Maine Secretary of State Denies Libertarian Party’s Ballot Access

On December 9, the Maine Secretary of State said the Libertarian Party is not a qualified party. The law says a new party can qualify by having at least 5,000 registered members by December 1 of the odd year before the election. The Libertarian Party submitted approximately 6,400 registration cards, but election officials only processed 4,489 by December 1. There are enough unprocessed registration cards to put the party over the 5,000 requirement, but the Secretary of State says they don’t count because they haven’t yet been processed.

It is extremely likely that the December 1 deadline is unconstitutionally early. Courts have struck down early petition or registration deadlines for a group to qualify for party status in Alabama (April was too early), Arkansas (January was too early), California (January was too early), Idaho (May was too early), Nebraska (February was too early), Nevada (April was too early), New Mexico (April was too early), Ohio (November of the year before the election was too early), South Dakota (February was too early), and Tennessee (April was too early). All of those were procedures to qualify a party, not procedures for candidates.

In addition, deadlines for procedures for candidates to qualify for the general election ballot were struck down in many other states, including Maine. A US District Court invalidated Maine’s non-presidential independent candidate petition deadline of April in Stoddard v Quinn, in 1984.

The earliest deadline for a new party to qualify that was upheld was the Alabama March deadline, but the reason it was upheld was that Alabama had its primary for all office in March. In the past, when Alabama had a June primary for all office, the April petition deadline was held unconstitutional. The Maine primary is June 14, 2016.


Comments

Maine Secretary of State Denies Libertarian Party’s Ballot Access — 6 Comments

  1. “The Libertarian Party submitted approximately 6,400 registration cards, but election officials only processed 4,489 by December 1. There are enough unprocessed registration cards to put the party over the 5,000 requirement, but the Secretary of State says they don’t count because they haven’t yet been processed.”

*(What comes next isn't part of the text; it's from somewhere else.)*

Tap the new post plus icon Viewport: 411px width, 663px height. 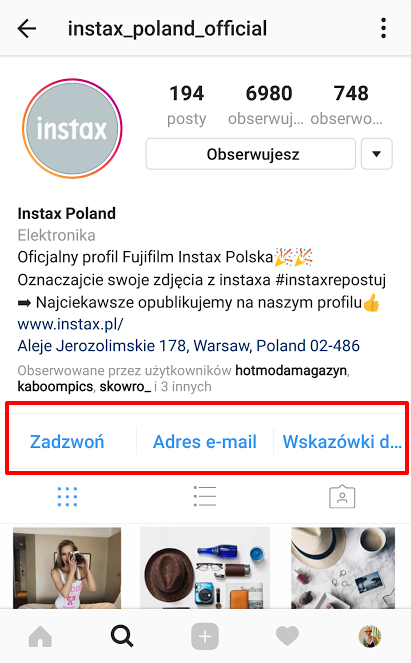pos(205,636)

    That’s some grade-A horse manure, right there.

    Is there any justification for such an interpretation of the deadline, or did they just pull that out of thin air?

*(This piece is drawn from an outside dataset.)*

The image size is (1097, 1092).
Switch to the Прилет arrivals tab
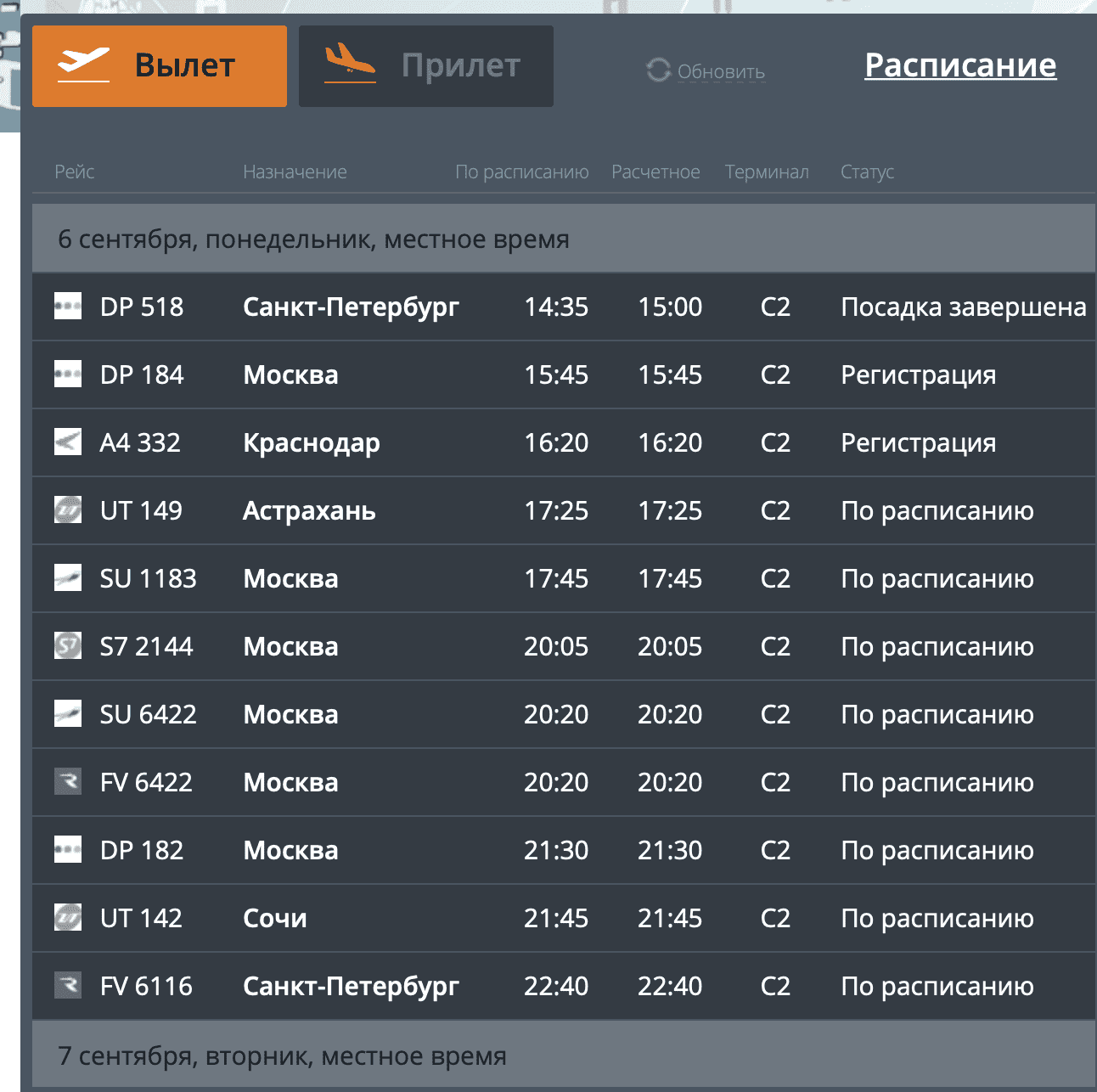(426, 66)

  2. Maine is an unusually bureaucratic state. In the past an independent candidate submitted her signatures just before the deadline. She turned them in to the town clerks. That is required. The town clerks in some cases didn’t process her signatures in time for her to pick them up and take them to the Secretary of State. Even though she met the deadline, she was kept off the ballot. She sued and the U.S. District Court ruled against her, beginning the decision with the sentence, “There is no constitutional right to procrastinate.” That was Dobson v Dunlap, 576 F Supp 2d 181 (2008). The decision also said, “Usually, a petition must be presented to the town registrars by 5 pm on May 25 and filed with the Secretary of State on June 1; however, as May 25, 2008 fell on Sunday and Monday was Memorial Day, the due dates were moved to May 27 and June 2, respectively.” Laurie Dobson submitted all her signatures on May 27 but the court felt she should have submitted them earlier. Another legal problem she had is that she first filed in state court but did not raise the constitutional issue in the lower court. When she appealed to the State Supreme Court and did argue constitutionality, the Maine Supreme Court said she couldn’t argue that because she hadn’t brought it up in lower court. Then she went to federal court and the federal judge said she already had her chance in state court so he wouldn’t consider the constitutional angle either.

  3. How does this effect the 2016 presidential ballot possibilities?

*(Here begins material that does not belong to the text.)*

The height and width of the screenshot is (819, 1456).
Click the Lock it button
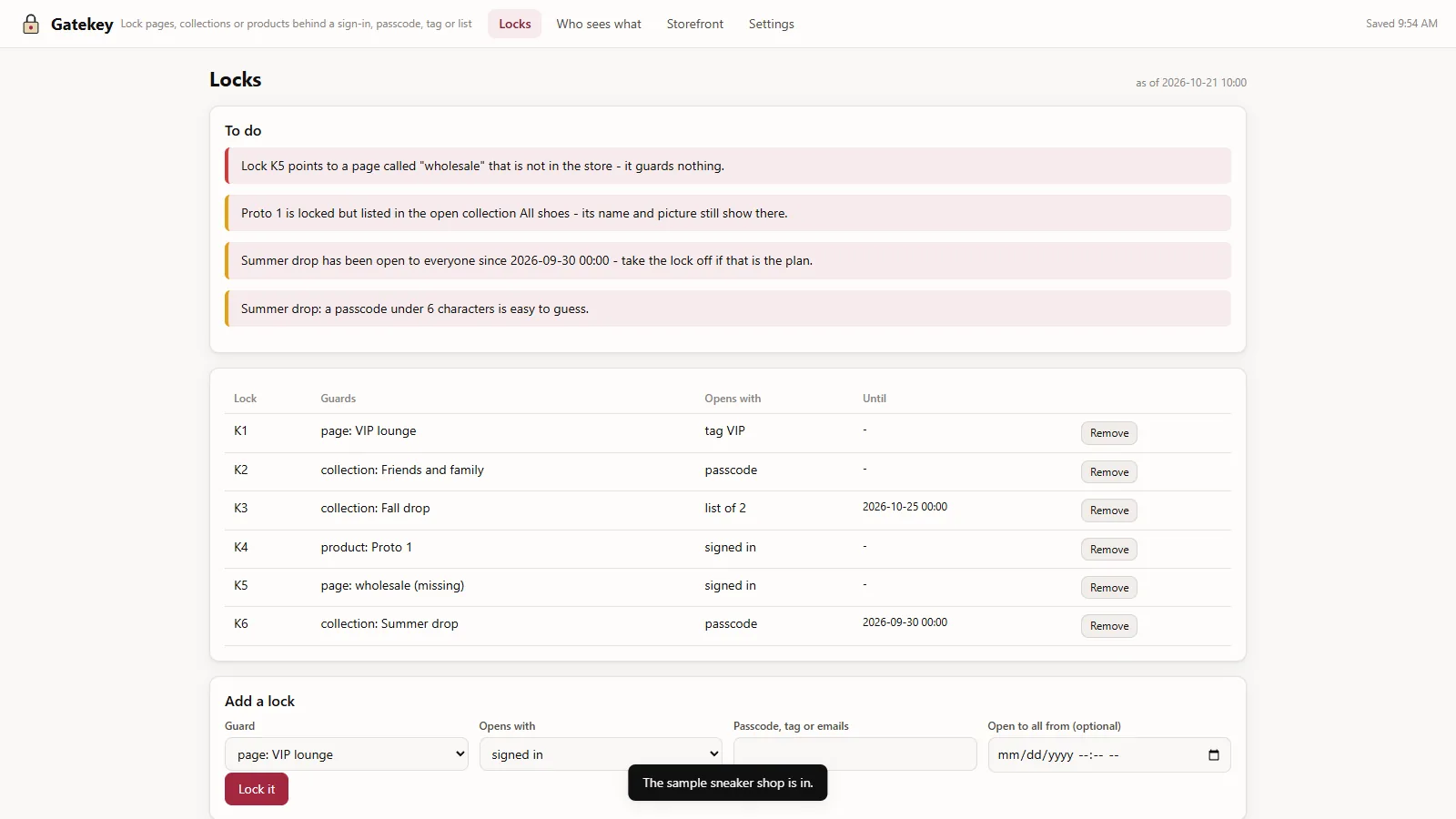coord(257,789)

  4. The party is free to do the independent presidential petition, which requires 4,000 signatures and is due August 1, 2016. That procedure permits a partisan label. But I expect the party to sue against the December 1 deadline and win. It is absurd to have a deadline 6 and one-half months before the primary. There is no other state that has a deadline that many days before the primary. Maine has no presidential primary.

  5. What is so great about IRV, when a party candidate has to qualify in December to hold an IRV primary in the summer, to get on an IRV ballot in November.

    Why not have a Top 2 Open Primary in September, and let candidates choose their party label as is done in Washington, and in Texas for special elections? If you need formal party recognition do like in Florida.

  6. Party candidates in Maine qualify by submitting petitions that are due in early April.